Skepta singles chronology
| "Energy (Stay Far Away)" (2018) | "Praise The Lord (Da Shine)" (2018) | "Jumpy Remix" (2018) |

Music video
- "Praise The Lord (Da Shine)" on YouTube

= Praise the Lord (Da Shine) =

2018 single by ASAP Rocky

"Praise the Lord (Da Shine)" is a song by American rapper ASAP Rocky featuring vocals and sole production from English rapper Skepta, released as the second single from the former's third studio album Testing on June 26, 2018. It marks the third collaboration between both artists, following Skepta's appearance on ASAP Mob's Cozy Tapes Vol. 1: Friends and Rocky's appearance on Skepta's Vicious EP in 2017.

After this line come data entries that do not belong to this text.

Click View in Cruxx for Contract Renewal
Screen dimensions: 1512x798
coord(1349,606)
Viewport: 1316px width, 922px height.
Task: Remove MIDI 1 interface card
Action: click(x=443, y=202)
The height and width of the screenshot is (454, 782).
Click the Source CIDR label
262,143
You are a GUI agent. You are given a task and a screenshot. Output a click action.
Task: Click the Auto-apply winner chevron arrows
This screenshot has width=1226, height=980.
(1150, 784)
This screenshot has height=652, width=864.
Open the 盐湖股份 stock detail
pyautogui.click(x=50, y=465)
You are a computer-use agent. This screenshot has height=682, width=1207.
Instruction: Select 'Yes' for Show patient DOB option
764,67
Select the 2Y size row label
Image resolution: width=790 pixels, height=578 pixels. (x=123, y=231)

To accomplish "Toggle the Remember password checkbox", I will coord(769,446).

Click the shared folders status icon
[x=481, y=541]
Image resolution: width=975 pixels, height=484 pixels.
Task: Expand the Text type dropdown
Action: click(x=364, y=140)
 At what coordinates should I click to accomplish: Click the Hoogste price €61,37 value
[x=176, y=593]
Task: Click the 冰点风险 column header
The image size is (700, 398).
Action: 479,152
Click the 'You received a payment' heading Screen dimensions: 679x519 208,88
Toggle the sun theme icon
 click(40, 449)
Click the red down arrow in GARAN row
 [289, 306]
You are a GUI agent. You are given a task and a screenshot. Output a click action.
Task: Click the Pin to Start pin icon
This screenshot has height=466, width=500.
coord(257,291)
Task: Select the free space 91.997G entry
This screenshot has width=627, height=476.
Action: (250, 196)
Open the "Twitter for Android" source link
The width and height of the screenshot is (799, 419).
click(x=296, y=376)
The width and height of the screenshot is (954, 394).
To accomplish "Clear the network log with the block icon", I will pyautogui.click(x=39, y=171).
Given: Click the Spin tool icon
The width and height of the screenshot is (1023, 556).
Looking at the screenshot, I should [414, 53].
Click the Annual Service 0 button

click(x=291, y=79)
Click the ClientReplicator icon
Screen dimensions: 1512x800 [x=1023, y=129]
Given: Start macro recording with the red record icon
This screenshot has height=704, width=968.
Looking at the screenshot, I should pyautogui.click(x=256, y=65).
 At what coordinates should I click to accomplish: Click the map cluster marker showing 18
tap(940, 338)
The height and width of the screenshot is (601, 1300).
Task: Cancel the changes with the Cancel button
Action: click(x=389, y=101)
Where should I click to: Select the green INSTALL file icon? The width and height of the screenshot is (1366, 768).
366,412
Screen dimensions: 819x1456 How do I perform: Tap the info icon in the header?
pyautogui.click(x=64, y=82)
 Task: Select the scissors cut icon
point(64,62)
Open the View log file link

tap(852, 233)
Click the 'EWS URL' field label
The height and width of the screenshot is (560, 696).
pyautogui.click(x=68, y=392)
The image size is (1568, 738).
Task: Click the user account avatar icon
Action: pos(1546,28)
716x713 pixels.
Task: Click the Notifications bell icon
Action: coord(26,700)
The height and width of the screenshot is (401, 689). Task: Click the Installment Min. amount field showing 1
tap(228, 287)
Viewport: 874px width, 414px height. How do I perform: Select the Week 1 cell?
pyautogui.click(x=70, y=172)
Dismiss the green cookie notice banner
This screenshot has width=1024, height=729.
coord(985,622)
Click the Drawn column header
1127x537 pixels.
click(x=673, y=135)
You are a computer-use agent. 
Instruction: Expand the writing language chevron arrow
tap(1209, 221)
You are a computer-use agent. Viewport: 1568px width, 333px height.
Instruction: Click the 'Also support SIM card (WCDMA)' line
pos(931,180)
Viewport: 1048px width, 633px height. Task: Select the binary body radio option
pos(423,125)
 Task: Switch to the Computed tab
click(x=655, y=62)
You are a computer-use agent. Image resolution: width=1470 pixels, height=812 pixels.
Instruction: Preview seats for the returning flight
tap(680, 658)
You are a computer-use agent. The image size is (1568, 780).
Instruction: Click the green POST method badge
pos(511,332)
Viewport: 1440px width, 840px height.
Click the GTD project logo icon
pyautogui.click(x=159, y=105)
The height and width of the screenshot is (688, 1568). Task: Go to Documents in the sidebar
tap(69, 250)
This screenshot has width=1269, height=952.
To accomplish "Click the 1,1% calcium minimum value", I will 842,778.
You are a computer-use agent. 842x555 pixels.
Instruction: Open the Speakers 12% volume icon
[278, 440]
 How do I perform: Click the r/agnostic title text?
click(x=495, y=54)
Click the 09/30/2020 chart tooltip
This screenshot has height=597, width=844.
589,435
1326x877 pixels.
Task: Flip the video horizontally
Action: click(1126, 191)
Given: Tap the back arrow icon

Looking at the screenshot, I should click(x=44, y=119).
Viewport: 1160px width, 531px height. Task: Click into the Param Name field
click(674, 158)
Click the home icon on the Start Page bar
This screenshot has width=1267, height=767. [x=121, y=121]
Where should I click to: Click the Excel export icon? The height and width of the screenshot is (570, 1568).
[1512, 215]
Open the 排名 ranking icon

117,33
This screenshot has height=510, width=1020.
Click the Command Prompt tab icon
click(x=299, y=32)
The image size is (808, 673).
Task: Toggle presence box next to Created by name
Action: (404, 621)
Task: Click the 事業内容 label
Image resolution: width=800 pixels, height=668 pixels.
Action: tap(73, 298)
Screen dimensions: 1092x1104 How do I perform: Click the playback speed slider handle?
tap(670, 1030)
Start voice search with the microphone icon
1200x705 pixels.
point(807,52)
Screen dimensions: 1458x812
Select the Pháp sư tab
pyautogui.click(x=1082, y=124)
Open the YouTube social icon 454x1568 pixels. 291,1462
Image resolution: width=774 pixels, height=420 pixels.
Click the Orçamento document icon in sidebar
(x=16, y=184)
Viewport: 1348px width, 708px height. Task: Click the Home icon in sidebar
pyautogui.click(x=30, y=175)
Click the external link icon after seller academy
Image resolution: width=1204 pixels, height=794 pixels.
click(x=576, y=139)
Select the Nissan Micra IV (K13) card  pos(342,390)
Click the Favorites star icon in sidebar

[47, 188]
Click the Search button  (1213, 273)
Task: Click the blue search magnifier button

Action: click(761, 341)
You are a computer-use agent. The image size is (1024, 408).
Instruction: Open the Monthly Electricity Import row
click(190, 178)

The song was successful in a number of countries, peaking at number 45 on the US Billboard Hot 100 and number 18 on the UK Official Singles Chart. It was later certified double platinum by the Recording Industry Association of America (RIAA) and platinum by the British Phonographic Industry (BPI).

== Background ==
ASAP Rocky and Skepta had collaborated twice prior to the release of Praise the Lord, working on ASAP Mob's Cozy Tapes Vol. 1: Friends in 2016 and Skepta's Vicious EP in 2017. In his Verified video with Genius, Rocky revealed the entirety of the song was written in London while both him and Skepta were heavily under the influence of LSD. The song features a sample from "Andean Stroll Panpipe 02" from Apple's GarageBand Jam Pack: World Music add-on for GarageBand.

== Music video ==
The music video was directed by Dexter Navy and released to ASAP Rocky's YouTube channel on June 5, 2018. It features a split screen showing scenes filmed in both New York and London, with cameo appearances from Tyler, the Creator, members of ASAP Mob and Skepta's younger brother Jme.

== Charts ==

=== Weekly charts ===

| Chart (2018–19) | Peak position |
|---|---|
| Australia (ARIA) | 33 |
| Austria (Ö3 Austria Top 40) | 38 |
| Belgium (Ultratop 50 Flanders) | 25 |
| Belgium (Ultratip Bubbling Under Wallonia) | 25 |
| Canada Hot 100 (Billboard) | 22 |
| Denmark (Tracklisten) | 16 |
| France (SNEP) | 41 |
| Germany (GfK) | 59 |
| Latvia (LAIPA) | 22 |
| Netherlands (Single Top 100) | 65 |
| New Zealand (Recorded Music NZ) | 11 |
| Norway (VG-lista) | 31 |
| Sweden (Sverigetopplistan) | 48 |
| Switzerland (Schweizer Hitparade) | 14 |
| UK Singles (OCC) | 18 |
| UK Hip Hop/R&B (OCC) | 8 |
| US Billboard Hot 100 | 45 |
| US Hot R&B/Hip-Hop Songs (Billboard) | 22 |
| US Hot Rap Songs (Billboard) | 16 |

=== Year-end charts ===

| Chart (2018) | Position |
|---|---|
| Australia (ARIA) | 97 |
| Belgium (Ultratop Flanders) | 81 |
| Canada (Canadian Hot 100) | 100 |
| France (SNEP) | 153 |
| Portugal (AFP) | 190 |
| Switzerland (Schweizer Hitparade) | 93 |
| UK Singles (Official Charts Company) | 84 |
| Chart (2019) | Position |
| Latvia (LAIPA) | 28 |

== Certifications ==

| Region | Certification | Certified units/sales |
| Australia (ARIA) | 3× Platinum | 210,000^{‡} |
| Canada (Music Canada) | 3× Platinum | 240,000^{‡} |
| Denmark (IFPI Danmark) | 2× Platinum | 180,000^{‡} |
| France (SNEP) | Diamond | 333,333^{‡} |
| Germany (BVMI) | Gold | 200,000^{‡} |
| Italy (FIMI) | Platinum | 100,000^{‡} |
| New Zealand (RMNZ) | 7× Platinum | 210,000^{‡} |
| Poland (ZPAV) | 4× Platinum | 200,000^{‡} |
| Portugal (AFP) | 2× Platinum | 20,000^{‡} |
| Spain (Promusicae) | Gold | 30,000^{‡} |
| Switzerland (IFPI Switzerland) | Gold | 10,000^{‡} |
| United Kingdom (BPI) | 2× Platinum | 1,200,000^{‡} |
| United States (RIAA) | 4× Platinum | 4,000,000^{‡} |
Streaming
| Greece (IFPI Greece) | 3× Platinum | 6,000,000^{†} |
| Sweden (GLF) | Gold | 4,000,000^{†} |
^{‡} Sales+streaming figures based on certification alone. ^{†} Streaming-only figures based on certification alone.